→ **What is being asked**
Word for word, return the entries listed below.

[Items from a dataset]

===

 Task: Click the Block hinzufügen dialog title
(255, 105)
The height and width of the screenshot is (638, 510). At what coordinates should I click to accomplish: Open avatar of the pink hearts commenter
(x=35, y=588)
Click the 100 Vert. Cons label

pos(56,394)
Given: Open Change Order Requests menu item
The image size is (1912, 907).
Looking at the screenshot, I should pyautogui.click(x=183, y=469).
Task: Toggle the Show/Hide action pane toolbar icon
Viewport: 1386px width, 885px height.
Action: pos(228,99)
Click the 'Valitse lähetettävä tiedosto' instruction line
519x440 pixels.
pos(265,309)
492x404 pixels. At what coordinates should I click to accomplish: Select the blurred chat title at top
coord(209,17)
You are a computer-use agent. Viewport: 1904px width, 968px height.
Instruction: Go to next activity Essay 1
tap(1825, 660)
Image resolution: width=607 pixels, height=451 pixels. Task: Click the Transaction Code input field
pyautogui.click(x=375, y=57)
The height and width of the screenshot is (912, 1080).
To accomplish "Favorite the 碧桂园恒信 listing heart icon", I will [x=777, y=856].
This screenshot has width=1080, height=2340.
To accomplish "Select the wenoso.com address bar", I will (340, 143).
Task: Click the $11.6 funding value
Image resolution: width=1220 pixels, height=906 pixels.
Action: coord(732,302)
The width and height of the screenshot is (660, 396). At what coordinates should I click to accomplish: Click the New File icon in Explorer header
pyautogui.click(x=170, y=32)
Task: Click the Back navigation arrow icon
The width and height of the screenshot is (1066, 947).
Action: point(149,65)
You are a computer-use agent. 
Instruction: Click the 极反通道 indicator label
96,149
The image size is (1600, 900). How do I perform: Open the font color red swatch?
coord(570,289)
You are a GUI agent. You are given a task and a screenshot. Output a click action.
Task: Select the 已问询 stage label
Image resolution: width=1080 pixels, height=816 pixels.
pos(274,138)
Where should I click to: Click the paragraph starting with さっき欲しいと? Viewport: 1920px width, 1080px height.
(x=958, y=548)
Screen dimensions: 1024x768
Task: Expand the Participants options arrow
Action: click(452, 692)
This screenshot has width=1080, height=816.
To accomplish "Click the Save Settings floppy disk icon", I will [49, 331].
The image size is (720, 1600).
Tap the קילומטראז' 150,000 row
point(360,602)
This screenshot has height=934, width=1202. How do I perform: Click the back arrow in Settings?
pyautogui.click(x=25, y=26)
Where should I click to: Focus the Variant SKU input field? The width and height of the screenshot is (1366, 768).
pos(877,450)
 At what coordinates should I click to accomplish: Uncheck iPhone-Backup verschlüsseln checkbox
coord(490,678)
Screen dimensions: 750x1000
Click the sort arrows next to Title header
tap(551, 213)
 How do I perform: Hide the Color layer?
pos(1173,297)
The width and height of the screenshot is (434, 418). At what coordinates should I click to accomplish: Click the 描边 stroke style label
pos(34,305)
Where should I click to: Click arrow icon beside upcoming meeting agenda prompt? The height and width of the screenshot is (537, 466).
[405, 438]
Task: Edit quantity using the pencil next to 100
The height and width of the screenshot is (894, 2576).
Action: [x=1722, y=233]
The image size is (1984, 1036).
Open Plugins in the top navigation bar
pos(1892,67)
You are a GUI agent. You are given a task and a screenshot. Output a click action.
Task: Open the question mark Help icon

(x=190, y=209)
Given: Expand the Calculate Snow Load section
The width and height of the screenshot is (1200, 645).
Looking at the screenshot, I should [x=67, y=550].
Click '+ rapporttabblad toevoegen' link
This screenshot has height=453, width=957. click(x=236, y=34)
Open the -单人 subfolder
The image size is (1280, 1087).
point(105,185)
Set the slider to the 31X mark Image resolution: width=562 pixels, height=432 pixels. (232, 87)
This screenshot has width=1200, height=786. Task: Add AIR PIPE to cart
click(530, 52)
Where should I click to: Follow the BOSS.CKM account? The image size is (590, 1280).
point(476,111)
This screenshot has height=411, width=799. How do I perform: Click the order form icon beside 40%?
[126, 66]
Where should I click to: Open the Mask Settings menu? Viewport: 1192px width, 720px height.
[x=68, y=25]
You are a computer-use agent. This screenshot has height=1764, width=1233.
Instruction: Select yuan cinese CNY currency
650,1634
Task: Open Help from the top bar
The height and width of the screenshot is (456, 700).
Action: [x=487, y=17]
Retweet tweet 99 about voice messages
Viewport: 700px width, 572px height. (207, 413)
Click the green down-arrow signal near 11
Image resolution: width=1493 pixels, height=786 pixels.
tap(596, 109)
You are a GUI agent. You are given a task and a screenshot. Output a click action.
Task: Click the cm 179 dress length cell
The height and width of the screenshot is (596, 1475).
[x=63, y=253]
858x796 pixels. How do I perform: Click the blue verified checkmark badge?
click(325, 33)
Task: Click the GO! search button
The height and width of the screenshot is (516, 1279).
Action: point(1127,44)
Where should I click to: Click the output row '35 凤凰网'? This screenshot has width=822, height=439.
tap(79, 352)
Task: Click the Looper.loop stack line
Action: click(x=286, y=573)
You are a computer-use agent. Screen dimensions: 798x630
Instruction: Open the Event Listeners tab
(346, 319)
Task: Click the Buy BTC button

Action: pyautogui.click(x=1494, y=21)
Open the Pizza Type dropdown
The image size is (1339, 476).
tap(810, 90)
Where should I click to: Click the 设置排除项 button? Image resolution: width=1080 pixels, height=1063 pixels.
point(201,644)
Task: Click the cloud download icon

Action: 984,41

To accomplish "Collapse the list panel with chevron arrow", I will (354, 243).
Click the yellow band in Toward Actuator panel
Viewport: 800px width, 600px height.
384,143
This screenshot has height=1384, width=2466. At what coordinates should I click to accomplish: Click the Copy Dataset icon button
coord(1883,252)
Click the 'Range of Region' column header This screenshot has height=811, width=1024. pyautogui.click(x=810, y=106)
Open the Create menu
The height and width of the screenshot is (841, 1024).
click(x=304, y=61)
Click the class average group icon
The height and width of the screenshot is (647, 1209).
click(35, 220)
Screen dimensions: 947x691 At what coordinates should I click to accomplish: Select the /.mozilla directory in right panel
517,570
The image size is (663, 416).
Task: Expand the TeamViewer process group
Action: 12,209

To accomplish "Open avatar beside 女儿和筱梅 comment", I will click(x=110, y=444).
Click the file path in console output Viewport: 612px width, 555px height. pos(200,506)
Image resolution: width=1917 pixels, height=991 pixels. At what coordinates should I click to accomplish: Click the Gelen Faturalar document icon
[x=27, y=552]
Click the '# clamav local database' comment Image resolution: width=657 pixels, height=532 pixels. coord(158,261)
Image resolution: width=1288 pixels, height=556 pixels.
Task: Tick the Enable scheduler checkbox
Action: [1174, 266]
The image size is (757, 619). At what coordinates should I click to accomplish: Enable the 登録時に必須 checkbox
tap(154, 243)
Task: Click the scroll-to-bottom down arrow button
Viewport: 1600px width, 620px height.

===

→ **Result of the exercise**
 Task: Click the Block hinzufügen dialog title
(255, 105)
The height and width of the screenshot is (638, 510). At what coordinates should I click to accomplish: Open avatar of the pink hearts commenter
(x=35, y=588)
Click the 100 Vert. Cons label

pos(56,394)
Given: Open Change Order Requests menu item
The image size is (1912, 907).
Looking at the screenshot, I should pyautogui.click(x=183, y=469).
Task: Toggle the Show/Hide action pane toolbar icon
Viewport: 1386px width, 885px height.
Action: pos(228,99)
Click the 'Valitse lähetettävä tiedosto' instruction line
519x440 pixels.
pos(265,309)
492x404 pixels. At what coordinates should I click to accomplish: Select the blurred chat title at top
coord(209,17)
You are a computer-use agent. Viewport: 1904px width, 968px height.
Instruction: Go to next activity Essay 1
tap(1825, 660)
Image resolution: width=607 pixels, height=451 pixels. Task: Click the Transaction Code input field
pyautogui.click(x=375, y=57)
The height and width of the screenshot is (912, 1080).
To accomplish "Favorite the 碧桂园恒信 listing heart icon", I will [x=777, y=856].
This screenshot has width=1080, height=2340.
To accomplish "Select the wenoso.com address bar", I will (340, 143).
Task: Click the $11.6 funding value
Image resolution: width=1220 pixels, height=906 pixels.
Action: coord(732,302)
The width and height of the screenshot is (660, 396). At what coordinates should I click to accomplish: Click the New File icon in Explorer header
pyautogui.click(x=170, y=32)
Task: Click the Back navigation arrow icon
The width and height of the screenshot is (1066, 947).
Action: point(149,65)
You are a computer-use agent. 
Instruction: Click the 极反通道 indicator label
96,149
The image size is (1600, 900). How do I perform: Open the font color red swatch?
coord(570,289)
You are a GUI agent. You are given a task and a screenshot. Output a click action.
Task: Select the 已问询 stage label
Image resolution: width=1080 pixels, height=816 pixels.
pos(274,138)
Where should I click to: Click the paragraph starting with さっき欲しいと? Viewport: 1920px width, 1080px height.
(x=958, y=548)
Screen dimensions: 1024x768
Task: Expand the Participants options arrow
Action: click(452, 692)
This screenshot has width=1080, height=816.
To accomplish "Click the Save Settings floppy disk icon", I will [49, 331].
The image size is (720, 1600).
Tap the קילומטראז' 150,000 row
point(360,602)
This screenshot has height=934, width=1202. How do I perform: Click the back arrow in Settings?
pyautogui.click(x=25, y=26)
Where should I click to: Focus the Variant SKU input field? The width and height of the screenshot is (1366, 768).
pos(877,450)
 At what coordinates should I click to accomplish: Uncheck iPhone-Backup verschlüsseln checkbox
coord(490,678)
Screen dimensions: 750x1000
Click the sort arrows next to Title header
tap(551, 213)
 How do I perform: Hide the Color layer?
pos(1173,297)
The width and height of the screenshot is (434, 418). At what coordinates should I click to accomplish: Click the 描边 stroke style label
pos(34,305)
Where should I click to: Click arrow icon beside upcoming meeting agenda prompt? The height and width of the screenshot is (537, 466).
[405, 438]
Task: Edit quantity using the pencil next to 100
The height and width of the screenshot is (894, 2576).
Action: [x=1722, y=233]
The image size is (1984, 1036).
Open Plugins in the top navigation bar
pos(1892,67)
You are a GUI agent. You are given a task and a screenshot. Output a click action.
Task: Open the question mark Help icon

(x=190, y=209)
Given: Expand the Calculate Snow Load section
The width and height of the screenshot is (1200, 645).
Looking at the screenshot, I should [x=67, y=550].
Click '+ rapporttabblad toevoegen' link
This screenshot has height=453, width=957. click(x=236, y=34)
Open the -单人 subfolder
The image size is (1280, 1087).
point(105,185)
Set the slider to the 31X mark Image resolution: width=562 pixels, height=432 pixels. (232, 87)
This screenshot has width=1200, height=786. Task: Add AIR PIPE to cart
click(530, 52)
Where should I click to: Follow the BOSS.CKM account? The image size is (590, 1280).
point(476,111)
This screenshot has height=411, width=799. How do I perform: Click the order form icon beside 40%?
[126, 66]
Where should I click to: Open the Mask Settings menu? Viewport: 1192px width, 720px height.
[x=68, y=25]
You are a computer-use agent. This screenshot has height=1764, width=1233.
Instruction: Select yuan cinese CNY currency
650,1634
Task: Open Help from the top bar
The height and width of the screenshot is (456, 700).
Action: [x=487, y=17]
Retweet tweet 99 about voice messages
Viewport: 700px width, 572px height. (207, 413)
Click the green down-arrow signal near 11
Image resolution: width=1493 pixels, height=786 pixels.
tap(596, 109)
You are a GUI agent. You are given a task and a screenshot. Output a click action.
Task: Click the cm 179 dress length cell
The height and width of the screenshot is (596, 1475).
[x=63, y=253]
858x796 pixels. How do I perform: Click the blue verified checkmark badge?
click(325, 33)
Task: Click the GO! search button
The height and width of the screenshot is (516, 1279).
Action: point(1127,44)
Where should I click to: Click the output row '35 凤凰网'? This screenshot has width=822, height=439.
tap(79, 352)
Task: Click the Looper.loop stack line
Action: click(x=286, y=573)
You are a computer-use agent. Screen dimensions: 798x630
Instruction: Open the Event Listeners tab
(346, 319)
Task: Click the Buy BTC button

Action: pyautogui.click(x=1494, y=21)
Open the Pizza Type dropdown
The image size is (1339, 476).
tap(810, 90)
Where should I click to: Click the 设置排除项 button? Image resolution: width=1080 pixels, height=1063 pixels.
point(201,644)
Task: Click the cloud download icon

Action: 984,41

To accomplish "Collapse the list panel with chevron arrow", I will (354, 243).
Click the yellow band in Toward Actuator panel
Viewport: 800px width, 600px height.
384,143
This screenshot has height=1384, width=2466. At what coordinates should I click to accomplish: Click the Copy Dataset icon button
coord(1883,252)
Click the 'Range of Region' column header This screenshot has height=811, width=1024. pyautogui.click(x=810, y=106)
Open the Create menu
The height and width of the screenshot is (841, 1024).
click(x=304, y=61)
Click the class average group icon
The height and width of the screenshot is (647, 1209).
click(35, 220)
Screen dimensions: 947x691 At what coordinates should I click to accomplish: Select the /.mozilla directory in right panel
517,570
The image size is (663, 416).
Task: Expand the TeamViewer process group
Action: 12,209

To accomplish "Open avatar beside 女儿和筱梅 comment", I will click(x=110, y=444).
Click the file path in console output Viewport: 612px width, 555px height. pos(200,506)
Image resolution: width=1917 pixels, height=991 pixels. At what coordinates should I click to accomplish: Click the Gelen Faturalar document icon
[x=27, y=552]
Click the '# clamav local database' comment Image resolution: width=657 pixels, height=532 pixels. coord(158,261)
Image resolution: width=1288 pixels, height=556 pixels.
Task: Tick the Enable scheduler checkbox
Action: [1174, 266]
The image size is (757, 619). At what coordinates should I click to accomplish: Enable the 登録時に必須 checkbox
tap(154, 243)
Task: Click the scroll-to-bottom down arrow button
Viewport: 1600px width, 620px height.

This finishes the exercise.